Two US defense officials also told CNN that the balloon is expected to reach the East Coast and then pass out to sea in the southeast, near the Carolinas. One of the officials said it could exit the East Coast on Saturday.

Here’s the latest on the suspected Chinese spy balloon over the US:

US officials have said the flight path of the balloon, first known to the public while over Montana on Thursday, could potentially take it over a “number of sensitive sites” and that they are taking steps to “protect against foreign intelligence collection.”

Using balloons as spy platforms goes back to the early days of the Cold War.

Peter Layton, a fellow at the Griffith Asia Institute in Australia and former Royal Australian Air Force officer, told CNN the suspected Chinese surveillance balloon is likely collecting information on US communication systems and radars.

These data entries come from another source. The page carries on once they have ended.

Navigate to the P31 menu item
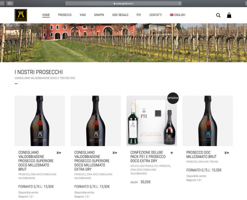 [x=139, y=15]
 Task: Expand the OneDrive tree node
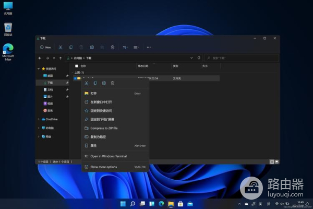39,119
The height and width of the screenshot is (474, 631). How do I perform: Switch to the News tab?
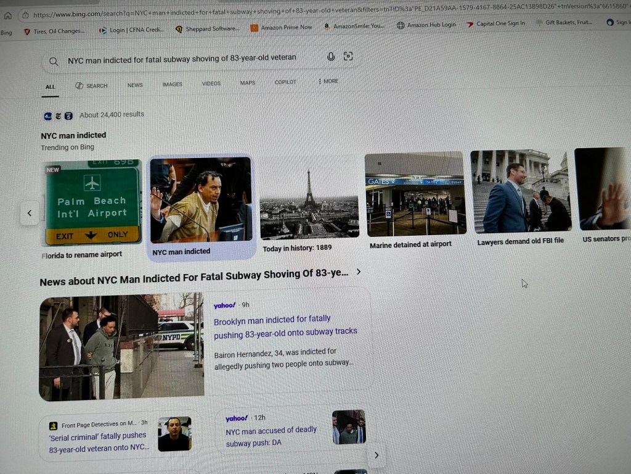point(135,85)
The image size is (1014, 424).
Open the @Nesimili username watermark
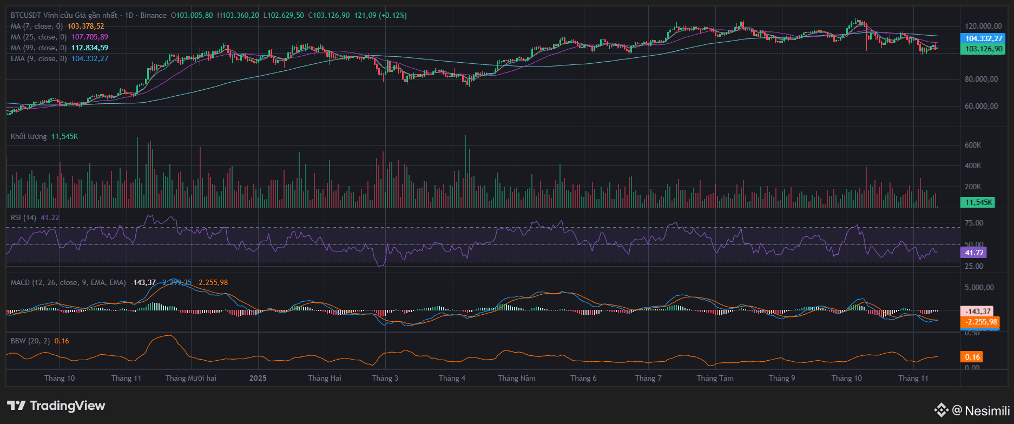981,410
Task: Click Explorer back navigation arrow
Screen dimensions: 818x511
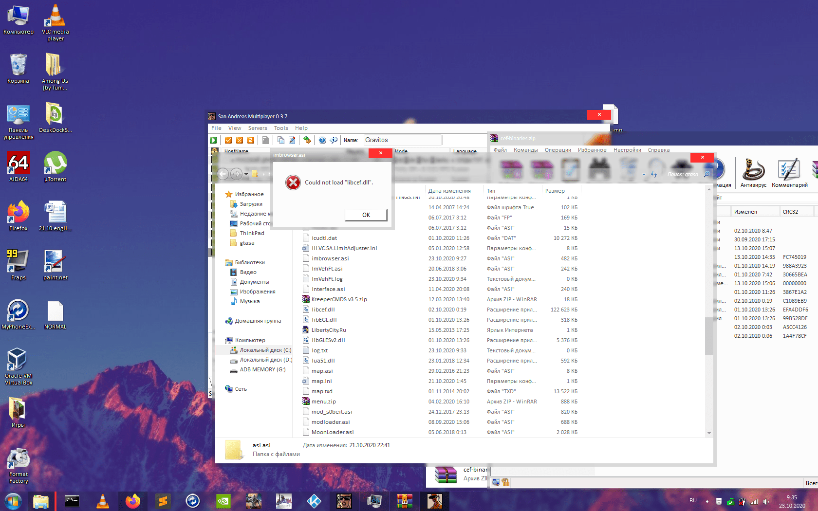Action: tap(223, 174)
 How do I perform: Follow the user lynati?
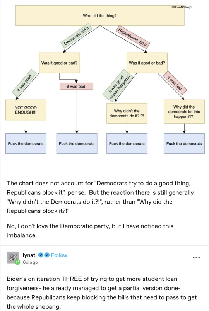tap(59, 255)
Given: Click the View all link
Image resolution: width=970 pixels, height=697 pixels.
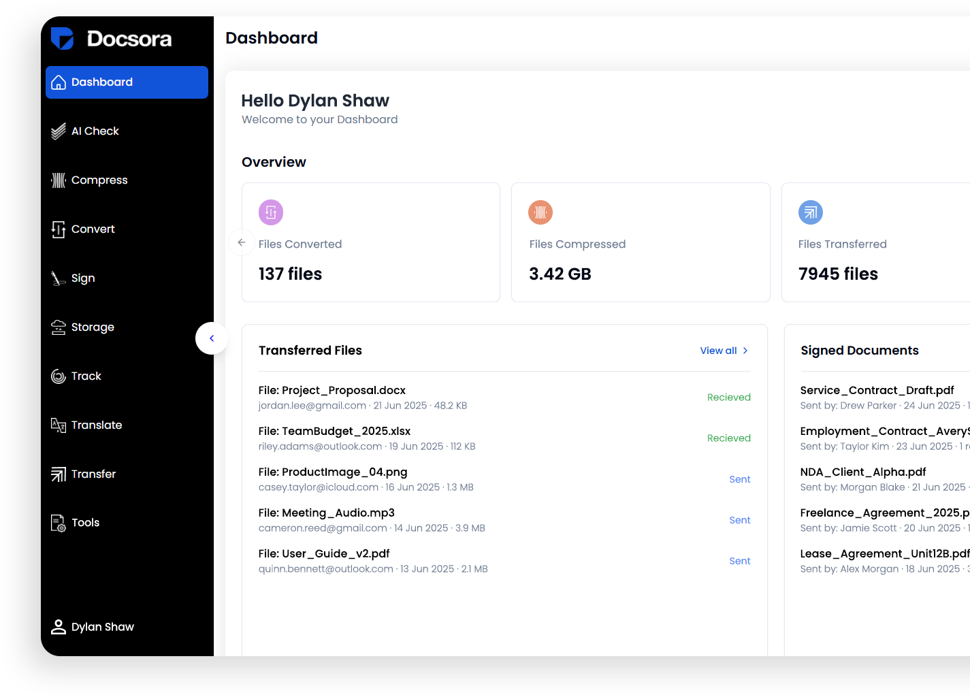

Retired US Air Force Col. Cedric Leighton, a CNN military analyst, added that intelligence data collected by the balloon could be relayed in real time via a satellite link back to China.

Analysts have noted that Montana, over which the balloon has been spotted, and nearby states are home to US intercontinental ballistic missile silos and strategic bomber bases.

Pentagon press secretary Brig. Gen. Pat Ryder has flatly denied the Chinese government’s claim that the balloon serves a civilian research purpose, saying that the US knows it is a “surveillance balloon.”

The Pentagon said Friday that the balloon currently does not pose a “military or political” threat.

“Again, we currently assess that balloon does not present a military or physical threat to people on the ground at this time, and we’ll continue to monitor and review options,” Ryder said Friday.

Officials have so far determined that the potential damage of falling debris from the balloon – its substructure is roughly 90 feet while the balloon itself is significantly larger and taller, according to a defense official – outweighs the risk of the balloon itself. But that’s not to say that it couldn’t be shot down eventually; a senior defense official said Thursday that the US has “options to deal with this balloon” if the risk assessment changes.

US Northern Command is coordinating with NASA to determine the debris field if the balloon were to be shot down, a defense official told CNN on Friday.

President Joe Biden was first briefed on the balloon Tuesday and has been receiving updates from his national security team, White House press secretary Karine Jean-Pierre said. A senior US defense official previously told CNN that military officials had advised Biden not to shoot the balloon down due to fear over the debris posing a safety threat.

On Friday, a Chinese Foreign Ministry spokesperson said the balloon entered US airspace accidentally.

“It is a civilian airship used for research, mainly meteorological, purposes. Affected by the Westerlies and with limited self-steering capability, the airship deviated far from its planned course. The Chinese side regrets the unintended entry of the airship into US airspace due to force majeure,” the spokesperson said in a statement.

“The Chinese side will continue communicating with the US side and properly handle this unexpected situation caused by force majeure,” the statement added.

A senior State Department official said that the US has acknowledged China’s “statement of regret” but that the presence of the balloon in US airspace was “a clear violation of our sovereignty as well as international law, and it is unacceptable that this has occurred.”

Asked later Friday to respond to the postponement of Blinken’s trip, China’s Foreign Ministry spokesperson said that “this was completely an accident caused by force majeure, and the facts are very clear.”

The Gang of Eight – which includes the top leaders of the House and Senate and on the intelligence committees – will be briefed next week, according to a spokesperson for Senate Majority Leader Chuck Schumer.

Montana Democrat Sen. Jon Tester, who chairs the Senate subcommittee that controls the Pentagon budget, said he plans to hold a hearing on the balloon and how it was able to violate US airspace.

Tester told CNN’s Anderson Cooper on “AC360” Friday night that the panel will hold the hearing to “find out what went into the thought process” in handling the situation.

“I think any time you have China, a country that wants to replace us as the economic leader and military leader in the world, doing this kind of garbage, it requires some explanations, and to make sure if this happens again, we are very confident that there will be no good things to come out of it for China,” he said.

Meanwhile, prominent Republican leaders, including former President Donald Trump, have criticized Biden’s administration for not knocking the suspected Chinese surveillance balloon out of the sky.

The Pentagon said Friday evening that there is another Chinese spy balloon transiting Latin America.

“We are seeing reports of a balloon transiting Latin America,” Ryder said in a statement to CNN. “We now assess it is another Chinese surveillance balloon.”

It is unclear exactly where over Latin America the balloon is, but a US official told CNN it does not appear that balloon is currently heading to the United States.